In Denver Area Educational Telecommunications Consortium, Inc. v. FCC, the Supreme Court divided into concurrences as to the proper First Amendment category of cable operators, and whether intermediate or strict scrutiny should apply to the leased access laws at issue. The “Marks test” is the test lower courts use for determining the holding of a Supreme Court decision where there is no majority supporting the rationale of any opinion. Viewed through the lens of the prevailing Marks test, cable operators are entitled to “bookstore owner” status for First Amendment purposes.

On the issue of the First Amendment status of cable operators, Justice Breyer’s plurality opinion in Denver, joined by three other justices, expressly makes “no definitive choice” as to whether cable operators were analogous to “bookstore owners,” “common carriers,” or “broadcasters,” describing such a determination as unnecessary to answering the question at issue in Denver. Three justices concurring in the Court’s judgment assigned the bookstore owner designation to cable operators.

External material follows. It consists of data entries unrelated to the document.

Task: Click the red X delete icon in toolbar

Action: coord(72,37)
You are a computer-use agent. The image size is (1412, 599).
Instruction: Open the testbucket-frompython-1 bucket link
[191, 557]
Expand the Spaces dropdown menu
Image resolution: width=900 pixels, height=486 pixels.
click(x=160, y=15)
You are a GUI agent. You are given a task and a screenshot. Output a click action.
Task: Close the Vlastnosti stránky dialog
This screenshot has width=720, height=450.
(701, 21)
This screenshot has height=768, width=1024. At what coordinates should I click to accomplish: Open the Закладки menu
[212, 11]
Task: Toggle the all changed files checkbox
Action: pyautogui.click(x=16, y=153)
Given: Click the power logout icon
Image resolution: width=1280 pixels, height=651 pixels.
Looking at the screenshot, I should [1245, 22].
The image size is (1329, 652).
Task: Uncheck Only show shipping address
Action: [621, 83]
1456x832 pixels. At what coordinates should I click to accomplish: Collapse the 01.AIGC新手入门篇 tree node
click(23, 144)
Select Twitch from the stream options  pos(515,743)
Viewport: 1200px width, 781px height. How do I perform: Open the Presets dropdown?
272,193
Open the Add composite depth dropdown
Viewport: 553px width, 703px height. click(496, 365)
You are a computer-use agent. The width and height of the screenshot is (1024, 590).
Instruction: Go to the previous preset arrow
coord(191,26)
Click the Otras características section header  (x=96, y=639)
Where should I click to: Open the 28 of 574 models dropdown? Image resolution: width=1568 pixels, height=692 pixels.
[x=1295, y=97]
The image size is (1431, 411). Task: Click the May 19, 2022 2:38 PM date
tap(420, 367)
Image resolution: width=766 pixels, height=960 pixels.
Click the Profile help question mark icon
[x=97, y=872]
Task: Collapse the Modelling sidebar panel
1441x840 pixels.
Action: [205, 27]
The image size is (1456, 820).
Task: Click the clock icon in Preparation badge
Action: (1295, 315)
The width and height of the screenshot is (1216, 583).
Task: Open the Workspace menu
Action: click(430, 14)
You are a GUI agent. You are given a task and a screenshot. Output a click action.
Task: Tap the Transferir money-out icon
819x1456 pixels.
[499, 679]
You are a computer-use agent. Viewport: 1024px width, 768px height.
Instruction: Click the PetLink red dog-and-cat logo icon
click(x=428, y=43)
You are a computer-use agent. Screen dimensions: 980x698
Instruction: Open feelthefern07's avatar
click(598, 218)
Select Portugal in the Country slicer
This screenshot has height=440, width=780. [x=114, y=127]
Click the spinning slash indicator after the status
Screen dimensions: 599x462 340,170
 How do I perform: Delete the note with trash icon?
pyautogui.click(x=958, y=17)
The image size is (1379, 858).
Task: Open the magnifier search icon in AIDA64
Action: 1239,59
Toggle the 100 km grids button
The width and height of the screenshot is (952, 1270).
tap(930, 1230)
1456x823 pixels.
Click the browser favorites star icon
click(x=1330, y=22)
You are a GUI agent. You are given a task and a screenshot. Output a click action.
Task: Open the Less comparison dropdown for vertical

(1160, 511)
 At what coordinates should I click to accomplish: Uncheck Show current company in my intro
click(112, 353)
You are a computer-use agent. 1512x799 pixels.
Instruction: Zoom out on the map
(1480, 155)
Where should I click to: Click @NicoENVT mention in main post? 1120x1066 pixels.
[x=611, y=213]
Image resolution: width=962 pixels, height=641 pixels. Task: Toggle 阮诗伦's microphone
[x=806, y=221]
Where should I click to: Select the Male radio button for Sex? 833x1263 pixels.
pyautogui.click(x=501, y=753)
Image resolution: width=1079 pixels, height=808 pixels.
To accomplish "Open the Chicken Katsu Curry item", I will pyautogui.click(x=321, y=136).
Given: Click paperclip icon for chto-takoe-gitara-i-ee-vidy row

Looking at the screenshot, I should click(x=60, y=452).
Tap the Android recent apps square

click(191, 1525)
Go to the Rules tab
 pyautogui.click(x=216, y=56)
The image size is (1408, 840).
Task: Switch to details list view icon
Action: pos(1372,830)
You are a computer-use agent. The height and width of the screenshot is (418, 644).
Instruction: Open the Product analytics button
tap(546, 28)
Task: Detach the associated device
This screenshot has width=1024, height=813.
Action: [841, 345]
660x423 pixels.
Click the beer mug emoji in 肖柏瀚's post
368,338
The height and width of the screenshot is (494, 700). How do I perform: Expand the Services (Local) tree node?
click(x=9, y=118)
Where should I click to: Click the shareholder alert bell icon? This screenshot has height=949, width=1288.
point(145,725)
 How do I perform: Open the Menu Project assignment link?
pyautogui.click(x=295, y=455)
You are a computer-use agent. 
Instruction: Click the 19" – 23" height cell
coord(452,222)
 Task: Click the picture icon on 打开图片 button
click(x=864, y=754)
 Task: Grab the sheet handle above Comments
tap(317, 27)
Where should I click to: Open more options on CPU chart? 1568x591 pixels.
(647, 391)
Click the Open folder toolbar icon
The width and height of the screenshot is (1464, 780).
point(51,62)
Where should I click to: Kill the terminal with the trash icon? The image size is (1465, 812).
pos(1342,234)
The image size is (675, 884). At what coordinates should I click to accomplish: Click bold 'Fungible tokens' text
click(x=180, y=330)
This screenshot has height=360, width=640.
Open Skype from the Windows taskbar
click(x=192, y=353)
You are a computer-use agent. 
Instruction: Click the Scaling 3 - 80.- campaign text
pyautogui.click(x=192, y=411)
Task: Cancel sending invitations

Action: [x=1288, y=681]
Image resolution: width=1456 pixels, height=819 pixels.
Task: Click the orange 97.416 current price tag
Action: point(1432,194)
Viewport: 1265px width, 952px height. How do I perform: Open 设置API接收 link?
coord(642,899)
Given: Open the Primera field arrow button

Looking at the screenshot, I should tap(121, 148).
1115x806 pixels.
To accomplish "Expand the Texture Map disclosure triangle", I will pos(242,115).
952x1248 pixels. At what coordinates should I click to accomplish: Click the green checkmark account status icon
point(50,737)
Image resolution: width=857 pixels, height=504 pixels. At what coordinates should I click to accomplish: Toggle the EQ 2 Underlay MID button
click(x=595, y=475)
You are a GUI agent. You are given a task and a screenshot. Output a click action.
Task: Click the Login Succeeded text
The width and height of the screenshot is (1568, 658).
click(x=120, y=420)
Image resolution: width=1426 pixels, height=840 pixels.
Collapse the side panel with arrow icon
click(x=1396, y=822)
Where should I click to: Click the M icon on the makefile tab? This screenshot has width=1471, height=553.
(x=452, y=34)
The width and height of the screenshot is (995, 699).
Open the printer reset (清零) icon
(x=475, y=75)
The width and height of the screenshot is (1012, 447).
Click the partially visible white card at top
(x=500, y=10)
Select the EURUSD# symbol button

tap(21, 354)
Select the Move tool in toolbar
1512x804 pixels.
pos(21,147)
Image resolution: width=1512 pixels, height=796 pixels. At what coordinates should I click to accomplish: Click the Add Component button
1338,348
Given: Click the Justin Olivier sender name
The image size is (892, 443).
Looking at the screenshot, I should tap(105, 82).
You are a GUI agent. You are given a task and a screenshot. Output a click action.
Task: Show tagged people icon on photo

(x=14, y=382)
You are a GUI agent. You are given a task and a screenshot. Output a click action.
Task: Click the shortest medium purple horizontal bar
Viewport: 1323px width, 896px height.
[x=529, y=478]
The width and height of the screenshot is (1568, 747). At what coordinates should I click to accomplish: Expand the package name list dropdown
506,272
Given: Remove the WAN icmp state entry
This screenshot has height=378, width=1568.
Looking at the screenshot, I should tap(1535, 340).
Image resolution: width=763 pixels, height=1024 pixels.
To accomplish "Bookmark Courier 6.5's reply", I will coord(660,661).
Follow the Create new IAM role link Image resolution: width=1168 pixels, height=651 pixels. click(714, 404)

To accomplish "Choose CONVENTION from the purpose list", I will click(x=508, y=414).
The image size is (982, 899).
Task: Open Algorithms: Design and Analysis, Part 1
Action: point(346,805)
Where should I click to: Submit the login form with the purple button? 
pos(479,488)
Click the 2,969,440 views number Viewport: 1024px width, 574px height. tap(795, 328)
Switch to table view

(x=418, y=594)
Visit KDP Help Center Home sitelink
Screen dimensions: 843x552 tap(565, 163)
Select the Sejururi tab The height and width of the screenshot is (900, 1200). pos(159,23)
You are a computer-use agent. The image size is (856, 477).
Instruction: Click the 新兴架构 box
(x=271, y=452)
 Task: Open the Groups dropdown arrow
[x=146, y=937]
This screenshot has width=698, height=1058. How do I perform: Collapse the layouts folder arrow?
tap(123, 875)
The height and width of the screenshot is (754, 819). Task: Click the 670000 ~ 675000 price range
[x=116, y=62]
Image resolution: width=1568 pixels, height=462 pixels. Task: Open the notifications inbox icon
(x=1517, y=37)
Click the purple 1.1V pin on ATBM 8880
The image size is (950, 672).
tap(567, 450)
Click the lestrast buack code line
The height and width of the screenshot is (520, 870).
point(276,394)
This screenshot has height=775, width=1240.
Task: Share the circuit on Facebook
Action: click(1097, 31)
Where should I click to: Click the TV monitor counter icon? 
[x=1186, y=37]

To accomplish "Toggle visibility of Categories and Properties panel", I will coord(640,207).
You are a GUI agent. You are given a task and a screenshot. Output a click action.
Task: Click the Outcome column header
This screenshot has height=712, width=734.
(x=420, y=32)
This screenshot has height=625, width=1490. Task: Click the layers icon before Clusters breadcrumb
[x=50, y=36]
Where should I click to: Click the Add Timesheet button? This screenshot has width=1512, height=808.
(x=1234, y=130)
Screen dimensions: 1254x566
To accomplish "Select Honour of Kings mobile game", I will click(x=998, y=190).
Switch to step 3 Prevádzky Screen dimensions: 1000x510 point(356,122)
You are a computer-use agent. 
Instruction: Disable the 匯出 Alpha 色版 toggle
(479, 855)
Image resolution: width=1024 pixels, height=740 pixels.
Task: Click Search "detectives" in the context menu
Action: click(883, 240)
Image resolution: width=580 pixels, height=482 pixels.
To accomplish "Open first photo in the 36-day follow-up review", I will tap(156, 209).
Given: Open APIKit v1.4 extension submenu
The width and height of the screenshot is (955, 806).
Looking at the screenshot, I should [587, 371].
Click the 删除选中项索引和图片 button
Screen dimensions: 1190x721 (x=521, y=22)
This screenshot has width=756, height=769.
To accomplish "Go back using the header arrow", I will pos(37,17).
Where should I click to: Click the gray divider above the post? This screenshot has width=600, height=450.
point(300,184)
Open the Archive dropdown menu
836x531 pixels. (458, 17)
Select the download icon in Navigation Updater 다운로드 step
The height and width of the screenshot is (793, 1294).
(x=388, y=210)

Over the subsequent years since the 1996 Denver decision, a converging interpretation of Marks has emerged across federal circuits to identify a “least far-reaching rule” or “common denominator” for deciding each issue across concurring opinions while ignoring any rationale introduced in dissent on that issue. For example, if two concurring justices provide a three-prong rationale for resolving an issue and another four resolve that same issue with one of those three prongs, then the latter justification is deemed the precedential test for resolving the issue. Given that four justices in Denver concur that one of the potential bases for deciding cable’s First Amendment status is the classification of cable operators as bookstores and three justices concur that this classification is the definitive justification for the judgment, the narrowest grounds for resolving the issue is simply this latter justification. Under the prevailing Marks test, then, lower courts will apply strict scrutiny to the leased access rules in light of the Denver decision.

Conclusion

The Supreme Court has said that “the concept that government may restrict the speech of some elements of our society in order to enhance the relative voice of others is wholly foreign to the First Amendment.” The leased access rules today represent a “wholly foreign” infringement on First Amendment interests. Good intentions cannot save unconstitutional media regulations. Cable operators no longer have bottleneck monopoly power over TV programming, and courts will likely examine the leased access regulations using strict scrutiny. To protect free speech interests and to conserve agency resources for more pressing regulatory issues, the FCC should decline to enforce the leased access regulations.